(Pixel coordinate grounding data)
◆ ◆ ◆ ◆ ◆ ◆ ◆

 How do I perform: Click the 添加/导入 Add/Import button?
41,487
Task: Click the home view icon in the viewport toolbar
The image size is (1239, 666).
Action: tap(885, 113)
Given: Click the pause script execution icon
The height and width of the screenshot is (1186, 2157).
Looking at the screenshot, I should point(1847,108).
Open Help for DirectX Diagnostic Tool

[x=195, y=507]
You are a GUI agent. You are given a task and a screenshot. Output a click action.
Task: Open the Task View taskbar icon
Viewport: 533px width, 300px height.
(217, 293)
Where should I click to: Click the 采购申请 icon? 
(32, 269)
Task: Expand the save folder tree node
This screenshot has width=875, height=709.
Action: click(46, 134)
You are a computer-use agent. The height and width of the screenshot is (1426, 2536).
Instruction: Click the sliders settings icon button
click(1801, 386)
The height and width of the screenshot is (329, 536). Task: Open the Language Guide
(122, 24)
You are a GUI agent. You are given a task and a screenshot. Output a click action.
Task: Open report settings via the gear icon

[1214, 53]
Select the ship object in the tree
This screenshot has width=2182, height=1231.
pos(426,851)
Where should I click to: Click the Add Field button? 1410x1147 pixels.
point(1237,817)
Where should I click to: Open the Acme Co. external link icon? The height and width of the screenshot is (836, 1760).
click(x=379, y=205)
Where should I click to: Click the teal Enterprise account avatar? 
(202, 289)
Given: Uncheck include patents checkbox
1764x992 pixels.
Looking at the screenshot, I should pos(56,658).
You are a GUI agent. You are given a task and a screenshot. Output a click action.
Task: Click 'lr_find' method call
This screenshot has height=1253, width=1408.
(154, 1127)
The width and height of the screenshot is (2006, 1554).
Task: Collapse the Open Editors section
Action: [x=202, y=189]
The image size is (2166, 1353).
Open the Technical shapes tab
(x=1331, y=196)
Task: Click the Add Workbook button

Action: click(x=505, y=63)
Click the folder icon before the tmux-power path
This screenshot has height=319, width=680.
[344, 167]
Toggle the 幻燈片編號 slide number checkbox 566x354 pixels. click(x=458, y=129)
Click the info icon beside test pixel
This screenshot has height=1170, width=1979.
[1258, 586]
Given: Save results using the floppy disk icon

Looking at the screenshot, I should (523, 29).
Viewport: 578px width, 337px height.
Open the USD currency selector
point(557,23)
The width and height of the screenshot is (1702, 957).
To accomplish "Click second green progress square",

◆ ◆ ◆ ◆ ◆ ◆ ◆

§ Task directions: Exactly as they are written, print the entries again.

§ Result:
 How do I perform: Click the 添加/导入 Add/Import button?
41,487
Task: Click the home view icon in the viewport toolbar
The image size is (1239, 666).
Action: tap(885, 113)
Given: Click the pause script execution icon
The height and width of the screenshot is (1186, 2157).
Looking at the screenshot, I should point(1847,108).
Open Help for DirectX Diagnostic Tool

[x=195, y=507]
You are a GUI agent. You are given a task and a screenshot. Output a click action.
Task: Open the Task View taskbar icon
Viewport: 533px width, 300px height.
(217, 293)
Where should I click to: Click the 采购申请 icon? 
(32, 269)
Task: Expand the save folder tree node
This screenshot has width=875, height=709.
Action: click(46, 134)
You are a computer-use agent. The height and width of the screenshot is (1426, 2536).
Instruction: Click the sliders settings icon button
click(1801, 386)
The height and width of the screenshot is (329, 536). Task: Open the Language Guide
(122, 24)
You are a GUI agent. You are given a task and a screenshot. Output a click action.
Task: Open report settings via the gear icon

[1214, 53]
Select the ship object in the tree
This screenshot has width=2182, height=1231.
pos(426,851)
Where should I click to: Click the Add Field button? 1410x1147 pixels.
point(1237,817)
Where should I click to: Open the Acme Co. external link icon? The height and width of the screenshot is (836, 1760).
click(x=379, y=205)
Where should I click to: Click the teal Enterprise account avatar? 
(202, 289)
Given: Uncheck include patents checkbox
1764x992 pixels.
Looking at the screenshot, I should pos(56,658).
You are a GUI agent. You are given a task and a screenshot. Output a click action.
Task: Click 'lr_find' method call
This screenshot has height=1253, width=1408.
(154, 1127)
The width and height of the screenshot is (2006, 1554).
Task: Collapse the Open Editors section
Action: [x=202, y=189]
The image size is (2166, 1353).
Open the Technical shapes tab
(x=1331, y=196)
Task: Click the Add Workbook button

Action: click(x=505, y=63)
Click the folder icon before the tmux-power path
This screenshot has height=319, width=680.
[344, 167]
Toggle the 幻燈片編號 slide number checkbox 566x354 pixels. click(x=458, y=129)
Click the info icon beside test pixel
This screenshot has height=1170, width=1979.
[1258, 586]
Given: Save results using the floppy disk icon

Looking at the screenshot, I should (523, 29).
Viewport: 578px width, 337px height.
Open the USD currency selector
point(557,23)
The width and height of the screenshot is (1702, 957).
To accomplish "Click second green progress square",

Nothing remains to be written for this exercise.